Frequently Asked Questions

Why is my health insurance premium different from my coworker's for the same marketplace plan?

Even for the same plan, premiums can differ because they are calculated individually based on your age, location, tobacco use, and whether you are covering just yourself or a family. Your coworker may be a different age or live in a different rating area. If either of you receives a premium tax credit, the after-subsidy cost will also vary depending on household income.

Can my health insurance company raise my premium if I get sick?

No. Under the Affordable Care Act, insurers in the individual and small group markets cannot increase your premium based on your health status, medical history, or claims you have filed. The only factors that can affect your rate are age, location, tobacco use, plan category, and individual versus family enrollment.

How much does the tobacco surcharge actually add to my premium?

Insurers are allowed to charge tobacco users up to 50 percent more than non-tobacco users. On a plan with a $500 monthly premium for a non-smoker, that could mean up to $750 per month if you use tobacco. Some states prohibit the surcharge entirely, and premium tax credits do not cover the tobacco surcharge portion.

Do premium tax credits apply automatically, or do I have to apply?

You must actively apply through the Health Insurance Marketplace at HealthCare.gov or your state exchange.
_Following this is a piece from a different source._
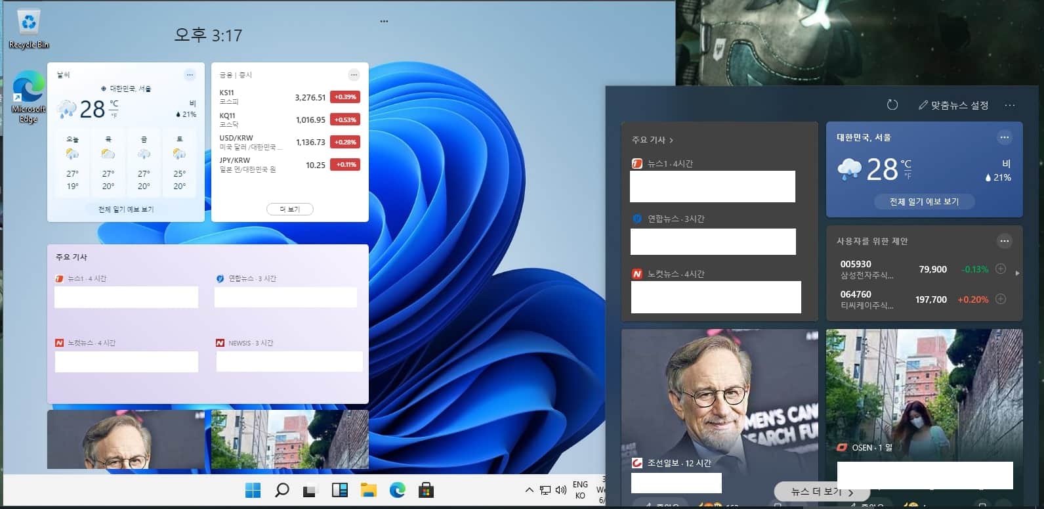Add stock 005930 to watchlist

coord(1001,269)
You can choose to have the credit applied in advance to reduce your monthly premium, or you can claim the full credit when you file your federal tax return. Credits are only available for plans purchased through the marketplace.

Why do health insurance premiums go up every year even if I did not use my insurance?

Annual premium increases are driven by factors that affect the entire insurance risk pool, not just your individual usage. Rising medical costs, expensive new prescription drugs, increased utilization, and changes in the overall health of the insured population all contribute. Your premium also rises as you age into higher age bands.

Is it possible to have a $0 premium health insurance plan?

Yes. If you qualify for a large enough premium tax credit, your after-subsidy premium can drop to $0 per month. This is most common with Bronze plans in areas where the benchmark Silver plan is expensive relative to lower-tier options. Medicaid also provides no-premium or very low-premium coverage in expansion states for qualifying individuals.